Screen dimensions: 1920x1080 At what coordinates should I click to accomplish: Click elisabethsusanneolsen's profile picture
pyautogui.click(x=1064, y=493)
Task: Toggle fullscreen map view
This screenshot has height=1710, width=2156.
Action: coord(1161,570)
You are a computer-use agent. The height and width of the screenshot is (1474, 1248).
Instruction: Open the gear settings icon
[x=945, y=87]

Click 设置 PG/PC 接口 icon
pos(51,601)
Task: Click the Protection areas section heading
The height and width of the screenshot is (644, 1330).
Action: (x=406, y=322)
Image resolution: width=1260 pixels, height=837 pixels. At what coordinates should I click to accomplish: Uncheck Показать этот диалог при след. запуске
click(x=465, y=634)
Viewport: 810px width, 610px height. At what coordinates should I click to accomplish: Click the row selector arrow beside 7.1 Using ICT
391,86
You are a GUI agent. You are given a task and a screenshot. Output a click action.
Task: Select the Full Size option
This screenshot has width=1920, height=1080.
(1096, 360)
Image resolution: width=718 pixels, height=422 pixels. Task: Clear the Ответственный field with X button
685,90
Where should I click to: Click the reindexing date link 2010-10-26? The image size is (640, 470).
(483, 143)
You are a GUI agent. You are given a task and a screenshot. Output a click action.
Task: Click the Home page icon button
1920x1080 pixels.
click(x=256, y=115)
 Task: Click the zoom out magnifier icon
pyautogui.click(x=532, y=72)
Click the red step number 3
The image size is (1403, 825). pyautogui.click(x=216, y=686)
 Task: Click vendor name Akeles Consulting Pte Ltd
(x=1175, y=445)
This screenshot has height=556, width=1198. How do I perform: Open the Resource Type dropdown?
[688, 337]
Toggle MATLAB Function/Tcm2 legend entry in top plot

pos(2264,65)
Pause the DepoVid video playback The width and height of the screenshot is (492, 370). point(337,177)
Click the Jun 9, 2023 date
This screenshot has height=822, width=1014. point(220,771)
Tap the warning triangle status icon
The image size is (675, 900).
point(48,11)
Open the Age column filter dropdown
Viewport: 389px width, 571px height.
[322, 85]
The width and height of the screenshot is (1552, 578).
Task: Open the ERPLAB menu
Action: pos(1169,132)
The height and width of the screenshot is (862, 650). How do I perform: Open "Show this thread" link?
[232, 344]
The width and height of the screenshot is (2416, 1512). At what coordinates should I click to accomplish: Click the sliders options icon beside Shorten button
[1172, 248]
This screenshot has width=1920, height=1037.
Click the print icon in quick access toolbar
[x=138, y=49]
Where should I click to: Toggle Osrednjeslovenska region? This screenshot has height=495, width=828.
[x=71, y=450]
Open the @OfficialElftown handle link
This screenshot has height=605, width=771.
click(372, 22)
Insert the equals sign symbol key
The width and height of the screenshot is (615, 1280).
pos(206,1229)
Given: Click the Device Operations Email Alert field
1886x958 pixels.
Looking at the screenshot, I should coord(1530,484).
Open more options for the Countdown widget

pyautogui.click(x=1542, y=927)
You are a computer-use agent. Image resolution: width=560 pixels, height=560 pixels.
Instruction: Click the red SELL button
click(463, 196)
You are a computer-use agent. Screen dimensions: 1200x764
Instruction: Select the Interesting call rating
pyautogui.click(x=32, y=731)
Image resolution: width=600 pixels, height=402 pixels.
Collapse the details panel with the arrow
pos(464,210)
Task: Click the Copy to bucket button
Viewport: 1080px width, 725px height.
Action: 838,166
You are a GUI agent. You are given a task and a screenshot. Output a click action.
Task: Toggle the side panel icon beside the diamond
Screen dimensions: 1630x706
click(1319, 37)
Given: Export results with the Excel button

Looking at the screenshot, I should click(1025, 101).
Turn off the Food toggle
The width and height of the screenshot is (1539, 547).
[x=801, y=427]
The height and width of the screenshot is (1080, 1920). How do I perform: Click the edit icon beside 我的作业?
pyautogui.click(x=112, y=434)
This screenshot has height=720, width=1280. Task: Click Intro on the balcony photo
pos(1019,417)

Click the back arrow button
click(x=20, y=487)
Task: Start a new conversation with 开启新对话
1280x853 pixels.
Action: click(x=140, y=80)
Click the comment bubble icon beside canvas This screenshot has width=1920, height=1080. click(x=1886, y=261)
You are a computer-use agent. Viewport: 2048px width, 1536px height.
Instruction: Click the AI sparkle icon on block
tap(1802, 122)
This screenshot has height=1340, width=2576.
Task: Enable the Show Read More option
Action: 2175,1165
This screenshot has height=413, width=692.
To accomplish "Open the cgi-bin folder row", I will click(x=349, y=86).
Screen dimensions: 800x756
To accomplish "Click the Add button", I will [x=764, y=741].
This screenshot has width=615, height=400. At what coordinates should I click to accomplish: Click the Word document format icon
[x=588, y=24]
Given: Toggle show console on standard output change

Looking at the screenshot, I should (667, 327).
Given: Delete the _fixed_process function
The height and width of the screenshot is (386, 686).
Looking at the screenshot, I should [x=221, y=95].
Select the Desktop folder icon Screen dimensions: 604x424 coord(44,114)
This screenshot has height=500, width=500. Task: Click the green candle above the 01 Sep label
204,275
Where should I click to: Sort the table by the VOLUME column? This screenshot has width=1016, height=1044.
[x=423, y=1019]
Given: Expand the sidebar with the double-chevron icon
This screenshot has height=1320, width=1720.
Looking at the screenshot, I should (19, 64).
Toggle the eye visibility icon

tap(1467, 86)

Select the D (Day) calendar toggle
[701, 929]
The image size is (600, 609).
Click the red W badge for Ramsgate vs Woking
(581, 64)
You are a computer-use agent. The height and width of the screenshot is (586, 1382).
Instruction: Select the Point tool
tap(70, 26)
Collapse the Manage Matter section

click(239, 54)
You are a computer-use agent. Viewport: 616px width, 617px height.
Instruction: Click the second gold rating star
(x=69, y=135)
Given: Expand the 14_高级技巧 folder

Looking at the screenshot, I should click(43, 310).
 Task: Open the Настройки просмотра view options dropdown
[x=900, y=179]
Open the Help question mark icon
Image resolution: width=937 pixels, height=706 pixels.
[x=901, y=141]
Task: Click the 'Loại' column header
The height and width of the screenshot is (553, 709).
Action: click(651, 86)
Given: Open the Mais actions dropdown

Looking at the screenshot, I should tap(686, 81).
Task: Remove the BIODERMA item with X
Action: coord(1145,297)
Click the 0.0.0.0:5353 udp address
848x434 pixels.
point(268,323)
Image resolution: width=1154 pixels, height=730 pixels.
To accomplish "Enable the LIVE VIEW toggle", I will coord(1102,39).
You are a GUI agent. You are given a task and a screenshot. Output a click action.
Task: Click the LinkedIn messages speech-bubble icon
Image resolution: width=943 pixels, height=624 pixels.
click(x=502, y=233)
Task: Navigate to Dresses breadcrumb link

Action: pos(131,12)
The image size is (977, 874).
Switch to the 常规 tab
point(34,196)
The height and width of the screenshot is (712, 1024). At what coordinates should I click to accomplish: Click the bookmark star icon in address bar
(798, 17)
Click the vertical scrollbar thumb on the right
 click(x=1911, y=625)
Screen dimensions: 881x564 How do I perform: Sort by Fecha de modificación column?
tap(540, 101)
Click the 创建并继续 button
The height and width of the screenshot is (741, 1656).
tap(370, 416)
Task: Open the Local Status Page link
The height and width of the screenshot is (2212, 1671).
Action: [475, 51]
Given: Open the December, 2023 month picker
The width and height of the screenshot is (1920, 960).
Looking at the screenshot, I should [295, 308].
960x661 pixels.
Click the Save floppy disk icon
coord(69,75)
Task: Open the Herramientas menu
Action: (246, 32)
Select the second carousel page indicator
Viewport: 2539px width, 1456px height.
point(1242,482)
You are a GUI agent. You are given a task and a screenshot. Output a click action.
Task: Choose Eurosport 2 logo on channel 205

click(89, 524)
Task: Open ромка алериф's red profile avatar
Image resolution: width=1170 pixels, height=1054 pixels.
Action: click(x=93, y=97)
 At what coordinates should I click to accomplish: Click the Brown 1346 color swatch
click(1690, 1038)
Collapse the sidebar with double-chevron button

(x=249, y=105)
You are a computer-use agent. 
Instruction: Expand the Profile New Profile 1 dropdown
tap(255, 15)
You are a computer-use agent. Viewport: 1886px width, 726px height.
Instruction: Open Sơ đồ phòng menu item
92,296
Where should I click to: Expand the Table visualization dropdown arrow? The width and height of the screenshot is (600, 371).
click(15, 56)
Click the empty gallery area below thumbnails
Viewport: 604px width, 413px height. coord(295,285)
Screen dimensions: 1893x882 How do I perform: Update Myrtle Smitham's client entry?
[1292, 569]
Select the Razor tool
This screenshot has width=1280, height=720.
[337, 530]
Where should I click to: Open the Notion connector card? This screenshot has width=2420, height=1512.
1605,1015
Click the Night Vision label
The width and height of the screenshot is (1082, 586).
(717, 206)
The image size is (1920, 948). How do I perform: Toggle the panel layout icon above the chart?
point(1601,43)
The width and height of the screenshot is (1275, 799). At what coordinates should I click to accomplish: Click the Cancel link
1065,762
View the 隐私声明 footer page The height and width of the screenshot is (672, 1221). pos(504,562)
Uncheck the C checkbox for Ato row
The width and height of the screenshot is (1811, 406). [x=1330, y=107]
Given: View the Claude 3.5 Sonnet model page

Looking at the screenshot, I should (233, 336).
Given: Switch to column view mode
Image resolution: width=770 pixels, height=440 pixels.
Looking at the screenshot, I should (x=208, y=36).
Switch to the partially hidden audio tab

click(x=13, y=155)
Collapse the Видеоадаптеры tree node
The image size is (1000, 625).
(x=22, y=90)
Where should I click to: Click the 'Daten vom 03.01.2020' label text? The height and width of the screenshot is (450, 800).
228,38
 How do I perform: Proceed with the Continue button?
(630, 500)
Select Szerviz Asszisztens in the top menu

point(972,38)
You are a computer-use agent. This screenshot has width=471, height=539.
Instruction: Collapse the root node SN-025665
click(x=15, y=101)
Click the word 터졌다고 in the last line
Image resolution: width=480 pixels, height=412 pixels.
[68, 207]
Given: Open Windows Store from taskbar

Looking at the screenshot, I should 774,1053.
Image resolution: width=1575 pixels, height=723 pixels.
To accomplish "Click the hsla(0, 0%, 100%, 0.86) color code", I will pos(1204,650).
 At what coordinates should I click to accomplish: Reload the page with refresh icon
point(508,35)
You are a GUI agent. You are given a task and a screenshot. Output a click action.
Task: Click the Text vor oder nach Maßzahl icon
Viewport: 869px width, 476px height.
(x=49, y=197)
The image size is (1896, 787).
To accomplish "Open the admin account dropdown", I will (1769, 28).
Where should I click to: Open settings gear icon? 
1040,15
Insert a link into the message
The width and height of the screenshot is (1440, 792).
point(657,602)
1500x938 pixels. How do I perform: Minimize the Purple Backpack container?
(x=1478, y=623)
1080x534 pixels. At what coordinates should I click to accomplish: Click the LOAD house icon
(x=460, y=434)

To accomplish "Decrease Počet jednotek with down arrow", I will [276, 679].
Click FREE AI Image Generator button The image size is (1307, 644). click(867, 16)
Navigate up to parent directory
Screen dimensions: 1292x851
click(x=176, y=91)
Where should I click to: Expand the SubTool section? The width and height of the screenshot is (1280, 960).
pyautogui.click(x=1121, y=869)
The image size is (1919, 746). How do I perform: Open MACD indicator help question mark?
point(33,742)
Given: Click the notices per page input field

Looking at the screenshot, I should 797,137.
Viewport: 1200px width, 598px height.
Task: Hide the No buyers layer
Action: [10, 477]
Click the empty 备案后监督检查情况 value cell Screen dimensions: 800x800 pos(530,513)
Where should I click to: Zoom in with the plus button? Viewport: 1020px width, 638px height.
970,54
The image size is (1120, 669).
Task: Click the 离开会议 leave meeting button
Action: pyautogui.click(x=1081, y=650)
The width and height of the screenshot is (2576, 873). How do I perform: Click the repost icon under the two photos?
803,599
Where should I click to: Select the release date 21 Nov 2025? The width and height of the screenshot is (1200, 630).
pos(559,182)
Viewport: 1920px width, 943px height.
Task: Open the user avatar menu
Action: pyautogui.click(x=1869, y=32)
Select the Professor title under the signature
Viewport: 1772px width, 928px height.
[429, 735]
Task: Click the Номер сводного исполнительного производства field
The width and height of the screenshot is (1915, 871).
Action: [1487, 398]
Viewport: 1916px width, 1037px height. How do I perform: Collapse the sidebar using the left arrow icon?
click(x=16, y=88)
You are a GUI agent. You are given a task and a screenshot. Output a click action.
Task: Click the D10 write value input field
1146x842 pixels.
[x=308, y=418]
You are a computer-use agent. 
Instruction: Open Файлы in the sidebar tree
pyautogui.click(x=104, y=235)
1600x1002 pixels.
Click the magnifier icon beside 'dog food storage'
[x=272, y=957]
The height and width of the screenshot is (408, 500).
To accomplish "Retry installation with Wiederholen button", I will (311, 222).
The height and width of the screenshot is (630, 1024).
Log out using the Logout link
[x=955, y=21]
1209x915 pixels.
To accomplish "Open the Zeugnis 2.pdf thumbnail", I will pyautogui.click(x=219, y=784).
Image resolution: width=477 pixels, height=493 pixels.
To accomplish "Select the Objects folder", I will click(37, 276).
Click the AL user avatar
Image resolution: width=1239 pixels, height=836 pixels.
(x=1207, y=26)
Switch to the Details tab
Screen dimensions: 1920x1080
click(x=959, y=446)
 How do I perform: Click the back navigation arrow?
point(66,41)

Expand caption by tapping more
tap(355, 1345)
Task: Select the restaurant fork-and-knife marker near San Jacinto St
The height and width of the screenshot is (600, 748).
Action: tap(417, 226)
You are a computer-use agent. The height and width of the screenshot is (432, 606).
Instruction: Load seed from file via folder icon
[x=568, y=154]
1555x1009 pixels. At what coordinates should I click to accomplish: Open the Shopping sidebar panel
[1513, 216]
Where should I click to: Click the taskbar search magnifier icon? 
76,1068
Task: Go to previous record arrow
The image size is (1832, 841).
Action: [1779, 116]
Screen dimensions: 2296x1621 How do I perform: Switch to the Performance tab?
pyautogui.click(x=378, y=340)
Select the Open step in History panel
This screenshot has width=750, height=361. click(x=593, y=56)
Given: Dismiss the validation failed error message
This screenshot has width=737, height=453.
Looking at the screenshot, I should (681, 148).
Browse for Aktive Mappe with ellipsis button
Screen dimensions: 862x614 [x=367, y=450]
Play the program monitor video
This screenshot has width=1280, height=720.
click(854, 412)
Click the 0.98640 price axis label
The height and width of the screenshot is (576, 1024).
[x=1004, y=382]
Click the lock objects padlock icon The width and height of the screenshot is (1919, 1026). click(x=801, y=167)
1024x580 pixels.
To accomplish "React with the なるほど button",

-- -- --

Copy the lines of the listing between the line containing "Click the lock" and the end of the listing, inclusive, keeping each line exactly as it appears.

▶ [The solution]
Click the lock objects padlock icon The width and height of the screenshot is (1919, 1026). click(x=801, y=167)
1024x580 pixels.
To accomplish "React with the なるほど button",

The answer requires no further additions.